[[ Material for the task open ]]

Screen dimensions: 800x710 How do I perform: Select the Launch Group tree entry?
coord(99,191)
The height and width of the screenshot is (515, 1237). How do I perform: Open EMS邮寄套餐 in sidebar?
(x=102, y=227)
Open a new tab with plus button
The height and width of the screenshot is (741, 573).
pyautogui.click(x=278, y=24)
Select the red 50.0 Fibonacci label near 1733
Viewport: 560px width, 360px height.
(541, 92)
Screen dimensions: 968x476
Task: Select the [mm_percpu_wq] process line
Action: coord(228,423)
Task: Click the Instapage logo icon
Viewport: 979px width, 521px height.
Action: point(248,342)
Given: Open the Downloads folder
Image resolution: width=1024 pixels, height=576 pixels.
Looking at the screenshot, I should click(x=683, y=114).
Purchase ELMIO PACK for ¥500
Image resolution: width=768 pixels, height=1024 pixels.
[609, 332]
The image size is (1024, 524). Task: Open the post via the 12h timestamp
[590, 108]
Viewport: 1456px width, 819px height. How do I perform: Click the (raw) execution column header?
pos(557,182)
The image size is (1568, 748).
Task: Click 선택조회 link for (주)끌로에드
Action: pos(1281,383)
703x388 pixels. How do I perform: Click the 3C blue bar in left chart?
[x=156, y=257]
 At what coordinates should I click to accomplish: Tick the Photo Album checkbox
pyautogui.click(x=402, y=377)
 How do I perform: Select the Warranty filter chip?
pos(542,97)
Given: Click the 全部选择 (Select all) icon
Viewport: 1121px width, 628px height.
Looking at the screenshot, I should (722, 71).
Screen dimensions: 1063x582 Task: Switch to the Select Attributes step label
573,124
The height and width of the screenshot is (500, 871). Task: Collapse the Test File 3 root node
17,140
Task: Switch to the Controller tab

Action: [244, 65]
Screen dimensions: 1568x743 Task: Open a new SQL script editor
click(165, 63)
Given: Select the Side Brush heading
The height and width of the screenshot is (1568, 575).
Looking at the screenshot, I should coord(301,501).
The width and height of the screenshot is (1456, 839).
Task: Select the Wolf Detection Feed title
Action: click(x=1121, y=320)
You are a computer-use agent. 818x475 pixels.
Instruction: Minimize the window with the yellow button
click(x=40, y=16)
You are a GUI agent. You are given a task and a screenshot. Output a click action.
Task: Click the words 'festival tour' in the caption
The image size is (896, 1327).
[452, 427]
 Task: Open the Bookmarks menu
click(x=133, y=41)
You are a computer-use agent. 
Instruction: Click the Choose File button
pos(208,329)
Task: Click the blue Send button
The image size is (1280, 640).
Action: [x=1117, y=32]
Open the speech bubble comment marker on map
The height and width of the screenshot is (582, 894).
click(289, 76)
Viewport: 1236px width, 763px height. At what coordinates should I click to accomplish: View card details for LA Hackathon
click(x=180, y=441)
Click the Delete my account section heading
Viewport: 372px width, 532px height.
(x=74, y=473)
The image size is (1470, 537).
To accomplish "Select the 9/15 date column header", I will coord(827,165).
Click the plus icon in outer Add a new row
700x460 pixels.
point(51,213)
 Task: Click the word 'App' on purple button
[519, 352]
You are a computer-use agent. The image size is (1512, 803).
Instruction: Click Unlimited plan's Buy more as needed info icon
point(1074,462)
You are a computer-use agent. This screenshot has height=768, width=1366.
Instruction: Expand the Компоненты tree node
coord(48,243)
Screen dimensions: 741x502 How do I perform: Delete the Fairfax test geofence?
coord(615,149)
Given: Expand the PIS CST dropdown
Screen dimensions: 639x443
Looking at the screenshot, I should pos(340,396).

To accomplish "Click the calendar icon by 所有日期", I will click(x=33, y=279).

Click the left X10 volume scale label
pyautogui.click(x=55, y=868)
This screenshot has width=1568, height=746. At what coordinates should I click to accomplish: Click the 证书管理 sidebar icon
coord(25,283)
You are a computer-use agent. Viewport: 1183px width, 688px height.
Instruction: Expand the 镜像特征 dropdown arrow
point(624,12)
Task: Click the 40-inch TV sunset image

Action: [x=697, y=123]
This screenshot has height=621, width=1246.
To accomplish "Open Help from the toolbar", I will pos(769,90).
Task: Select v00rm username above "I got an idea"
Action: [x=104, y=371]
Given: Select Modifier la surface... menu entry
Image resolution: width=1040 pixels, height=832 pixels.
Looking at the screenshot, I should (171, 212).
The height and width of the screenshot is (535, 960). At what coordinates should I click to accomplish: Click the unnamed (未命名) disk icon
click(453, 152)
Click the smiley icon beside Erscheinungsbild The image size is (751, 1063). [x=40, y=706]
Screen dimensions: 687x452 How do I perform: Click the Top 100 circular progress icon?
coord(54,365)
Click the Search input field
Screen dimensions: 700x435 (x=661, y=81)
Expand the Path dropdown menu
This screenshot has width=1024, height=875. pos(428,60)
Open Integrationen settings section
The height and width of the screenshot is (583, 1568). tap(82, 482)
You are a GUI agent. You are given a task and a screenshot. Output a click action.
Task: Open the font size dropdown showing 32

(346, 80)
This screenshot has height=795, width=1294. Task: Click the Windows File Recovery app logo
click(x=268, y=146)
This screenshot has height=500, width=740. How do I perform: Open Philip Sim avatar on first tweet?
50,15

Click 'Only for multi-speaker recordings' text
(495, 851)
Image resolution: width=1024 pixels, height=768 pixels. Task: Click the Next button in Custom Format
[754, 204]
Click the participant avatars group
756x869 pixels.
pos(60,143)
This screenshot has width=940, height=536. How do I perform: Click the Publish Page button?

[[ Material for the task closed ]]

Exercise objective: What is needed is a word-for-word copy of all the material.

Solution to this problem:
Screen dimensions: 800x710 How do I perform: Select the Launch Group tree entry?
coord(99,191)
The height and width of the screenshot is (515, 1237). How do I perform: Open EMS邮寄套餐 in sidebar?
(x=102, y=227)
Open a new tab with plus button
The height and width of the screenshot is (741, 573).
pyautogui.click(x=278, y=24)
Select the red 50.0 Fibonacci label near 1733
Viewport: 560px width, 360px height.
(541, 92)
Screen dimensions: 968x476
Task: Select the [mm_percpu_wq] process line
Action: coord(228,423)
Task: Click the Instapage logo icon
Viewport: 979px width, 521px height.
Action: point(248,342)
Given: Open the Downloads folder
Image resolution: width=1024 pixels, height=576 pixels.
Looking at the screenshot, I should click(x=683, y=114).
Purchase ELMIO PACK for ¥500
Image resolution: width=768 pixels, height=1024 pixels.
[609, 332]
The image size is (1024, 524). Task: Open the post via the 12h timestamp
[590, 108]
Viewport: 1456px width, 819px height. How do I perform: Click the (raw) execution column header?
pos(557,182)
The image size is (1568, 748).
Task: Click 선택조회 link for (주)끌로에드
Action: pos(1281,383)
703x388 pixels. How do I perform: Click the 3C blue bar in left chart?
[x=156, y=257]
 At what coordinates should I click to accomplish: Tick the Photo Album checkbox
pyautogui.click(x=402, y=377)
 How do I perform: Select the Warranty filter chip?
pos(542,97)
Given: Click the 全部选择 (Select all) icon
Viewport: 1121px width, 628px height.
Looking at the screenshot, I should (722, 71).
Screen dimensions: 1063x582 Task: Switch to the Select Attributes step label
573,124
The height and width of the screenshot is (500, 871). Task: Collapse the Test File 3 root node
17,140
Task: Switch to the Controller tab

Action: [244, 65]
Screen dimensions: 1568x743 Task: Open a new SQL script editor
click(165, 63)
Given: Select the Side Brush heading
The height and width of the screenshot is (1568, 575).
Looking at the screenshot, I should coord(301,501).
The width and height of the screenshot is (1456, 839).
Task: Select the Wolf Detection Feed title
Action: click(x=1121, y=320)
You are a computer-use agent. 818x475 pixels.
Instruction: Minimize the window with the yellow button
click(x=40, y=16)
You are a GUI agent. You are given a task and a screenshot. Output a click action.
Task: Click the words 'festival tour' in the caption
The image size is (896, 1327).
[452, 427]
 Task: Open the Bookmarks menu
click(x=133, y=41)
You are a computer-use agent. 
Instruction: Click the Choose File button
pos(208,329)
Task: Click the blue Send button
The image size is (1280, 640).
Action: [x=1117, y=32]
Open the speech bubble comment marker on map
The height and width of the screenshot is (582, 894).
click(289, 76)
Viewport: 1236px width, 763px height. At what coordinates should I click to accomplish: View card details for LA Hackathon
click(x=180, y=441)
Click the Delete my account section heading
Viewport: 372px width, 532px height.
(x=74, y=473)
The image size is (1470, 537).
To accomplish "Select the 9/15 date column header", I will coord(827,165).
Click the plus icon in outer Add a new row
700x460 pixels.
point(51,213)
 Task: Click the word 'App' on purple button
[519, 352]
You are a computer-use agent. The image size is (1512, 803).
Instruction: Click Unlimited plan's Buy more as needed info icon
point(1074,462)
You are a computer-use agent. This screenshot has height=768, width=1366.
Instruction: Expand the Компоненты tree node
coord(48,243)
Screen dimensions: 741x502 How do I perform: Delete the Fairfax test geofence?
coord(615,149)
Given: Expand the PIS CST dropdown
Screen dimensions: 639x443
Looking at the screenshot, I should pos(340,396).

To accomplish "Click the calendar icon by 所有日期", I will click(x=33, y=279).

Click the left X10 volume scale label
pyautogui.click(x=55, y=868)
This screenshot has width=1568, height=746. At what coordinates should I click to accomplish: Click the 证书管理 sidebar icon
coord(25,283)
You are a computer-use agent. Viewport: 1183px width, 688px height.
Instruction: Expand the 镜像特征 dropdown arrow
point(624,12)
Task: Click the 40-inch TV sunset image

Action: [x=697, y=123]
This screenshot has height=621, width=1246.
To accomplish "Open Help from the toolbar", I will pos(769,90).
Task: Select v00rm username above "I got an idea"
Action: [x=104, y=371]
Given: Select Modifier la surface... menu entry
Image resolution: width=1040 pixels, height=832 pixels.
Looking at the screenshot, I should (171, 212).
The height and width of the screenshot is (535, 960). At what coordinates should I click to accomplish: Click the unnamed (未命名) disk icon
click(453, 152)
Click the smiley icon beside Erscheinungsbild The image size is (751, 1063). [x=40, y=706]
Screen dimensions: 687x452 How do I perform: Click the Top 100 circular progress icon?
coord(54,365)
Click the Search input field
Screen dimensions: 700x435 (x=661, y=81)
Expand the Path dropdown menu
This screenshot has width=1024, height=875. pos(428,60)
Open Integrationen settings section
The height and width of the screenshot is (583, 1568). tap(82, 482)
You are a GUI agent. You are given a task and a screenshot. Output a click action.
Task: Open the font size dropdown showing 32

(346, 80)
This screenshot has height=795, width=1294. Task: Click the Windows File Recovery app logo
click(x=268, y=146)
This screenshot has height=500, width=740. How do I perform: Open Philip Sim avatar on first tweet?
50,15

Click 'Only for multi-speaker recordings' text
(495, 851)
Image resolution: width=1024 pixels, height=768 pixels. Task: Click the Next button in Custom Format
[754, 204]
Click the participant avatars group
756x869 pixels.
pos(60,143)
This screenshot has width=940, height=536. How do I perform: Click the Publish Page button?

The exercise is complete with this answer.